Now that things are back to normal, Singaporeans can be reminded not to politicize the political because politics must not be political in Singapore. It must always remain a dictatorial miracle. It is not clear who planted the ingenious idea in our heads Inception-style, but we suddenly realize that our President is supposed to be a figure that unifies Singaporeans. His role is clear, but Singaporeans are confused as usual. Thankfully, the state machinery is always there to help us out. Many Singaporeans make the mistake of categorically saying that the Elected President must support or must check the political party in power. This is not true. The Elected President unifies Singaporeans by not going against the party in power when it is the PAP. But he unifies Singaporeans by checking the political party in power when it is not the PAP. We have to remind ourselves that according to the renowned Singapore English Dictionary, disunity is defined as anything that goes against the PAP and its perpetual dominance. Unity, on the other hand, is defined as a semblance of zero difference brought about by craftily cultured mass deception. Certainly, a President whose independence from the PAP is met with scepticism can unify the people.

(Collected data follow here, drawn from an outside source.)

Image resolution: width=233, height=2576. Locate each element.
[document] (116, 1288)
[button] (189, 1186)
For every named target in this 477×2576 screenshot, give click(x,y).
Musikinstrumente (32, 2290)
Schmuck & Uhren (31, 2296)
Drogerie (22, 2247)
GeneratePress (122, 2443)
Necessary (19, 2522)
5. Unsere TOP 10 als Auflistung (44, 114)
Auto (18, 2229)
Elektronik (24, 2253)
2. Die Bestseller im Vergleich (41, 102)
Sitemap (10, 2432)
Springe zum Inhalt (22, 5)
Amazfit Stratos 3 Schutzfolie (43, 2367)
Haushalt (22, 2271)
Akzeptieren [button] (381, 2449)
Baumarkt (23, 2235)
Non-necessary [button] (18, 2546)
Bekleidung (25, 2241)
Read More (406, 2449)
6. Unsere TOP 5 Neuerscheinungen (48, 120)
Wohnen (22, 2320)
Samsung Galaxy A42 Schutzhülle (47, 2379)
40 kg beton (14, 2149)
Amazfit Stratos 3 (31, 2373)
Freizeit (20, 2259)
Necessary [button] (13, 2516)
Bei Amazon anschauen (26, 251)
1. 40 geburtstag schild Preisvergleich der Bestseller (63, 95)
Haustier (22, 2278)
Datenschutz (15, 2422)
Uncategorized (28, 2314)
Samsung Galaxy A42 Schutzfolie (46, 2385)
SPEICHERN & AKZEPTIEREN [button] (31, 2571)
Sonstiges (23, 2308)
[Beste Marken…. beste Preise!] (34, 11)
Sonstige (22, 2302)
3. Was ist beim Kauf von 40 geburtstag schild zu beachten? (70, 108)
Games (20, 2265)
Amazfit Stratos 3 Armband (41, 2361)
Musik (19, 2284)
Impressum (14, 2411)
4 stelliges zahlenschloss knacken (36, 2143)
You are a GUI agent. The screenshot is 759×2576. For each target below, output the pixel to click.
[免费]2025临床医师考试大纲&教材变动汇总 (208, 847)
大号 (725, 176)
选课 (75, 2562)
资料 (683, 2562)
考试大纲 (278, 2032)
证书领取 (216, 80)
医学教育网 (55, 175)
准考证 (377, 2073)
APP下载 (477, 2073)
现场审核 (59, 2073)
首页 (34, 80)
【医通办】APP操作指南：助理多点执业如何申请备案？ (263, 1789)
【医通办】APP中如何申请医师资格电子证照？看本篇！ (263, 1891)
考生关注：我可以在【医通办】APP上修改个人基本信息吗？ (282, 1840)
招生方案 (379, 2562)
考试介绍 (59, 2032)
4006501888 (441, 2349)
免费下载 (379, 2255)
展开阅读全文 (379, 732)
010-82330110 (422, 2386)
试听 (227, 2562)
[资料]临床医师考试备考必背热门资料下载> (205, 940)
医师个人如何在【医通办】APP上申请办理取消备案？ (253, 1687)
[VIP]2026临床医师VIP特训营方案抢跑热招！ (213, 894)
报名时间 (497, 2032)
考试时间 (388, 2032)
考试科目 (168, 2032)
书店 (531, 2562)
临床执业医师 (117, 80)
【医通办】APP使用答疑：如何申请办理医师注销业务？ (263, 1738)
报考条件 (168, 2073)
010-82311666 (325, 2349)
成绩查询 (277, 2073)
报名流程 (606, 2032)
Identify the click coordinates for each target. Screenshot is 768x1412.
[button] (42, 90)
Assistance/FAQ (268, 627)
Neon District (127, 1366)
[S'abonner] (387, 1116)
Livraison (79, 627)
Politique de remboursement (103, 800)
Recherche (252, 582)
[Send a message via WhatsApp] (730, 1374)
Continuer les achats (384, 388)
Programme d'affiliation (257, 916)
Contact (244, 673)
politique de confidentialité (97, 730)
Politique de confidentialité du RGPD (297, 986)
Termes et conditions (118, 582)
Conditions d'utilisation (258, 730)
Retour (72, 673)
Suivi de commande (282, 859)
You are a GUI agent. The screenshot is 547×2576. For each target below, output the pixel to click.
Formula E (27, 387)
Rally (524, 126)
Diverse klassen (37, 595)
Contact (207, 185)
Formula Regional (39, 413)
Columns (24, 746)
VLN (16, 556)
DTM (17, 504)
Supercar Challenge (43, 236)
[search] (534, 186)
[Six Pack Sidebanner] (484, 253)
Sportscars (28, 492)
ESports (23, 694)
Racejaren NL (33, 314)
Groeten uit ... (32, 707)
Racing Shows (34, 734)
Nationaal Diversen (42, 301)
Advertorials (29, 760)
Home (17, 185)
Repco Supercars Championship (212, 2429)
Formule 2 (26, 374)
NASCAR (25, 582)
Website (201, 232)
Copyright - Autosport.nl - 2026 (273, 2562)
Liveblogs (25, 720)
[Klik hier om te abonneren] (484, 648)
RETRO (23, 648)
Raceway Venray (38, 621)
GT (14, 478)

So we know we must vote for the PAP-endorsed candidate who will unify Singaporeans by sitting on every Singaporean face as we line his rear trouser pockets with four million dollars of cash every year if we do not want to end up with a constitution-violating criminal instead. Never mind that Singaporeans can be quite united in the drive to have a force that would check the PAP, however ineffectively. The Elected Presidency is a creation of the PAP government to protect Singapore by protecting the reserves from the PAP’s opponents in the event of a freak General Election result. When a non-PAP government is crippled from implementing policy changes that distinguishes it from the PAP’s anti-welfarism, the chances of it losing power is greatly enhanced. The PAP government did not create the position of the Elected President to counter itself. It would be unreasonable to expect the PAP to do so. If the PAP’s opponents want a political position whose holder’s role is to check the PAP, they should jolly well create the position themselves. Their failure to do so shows how incompetent they are.
Everything is back to normal again and we should be glad. Let us stand as united as ever and remain patient while the PAP tries hard to solve the problems it has created if it ever does. We know nothing is perfect and thus we should never ask for anything better.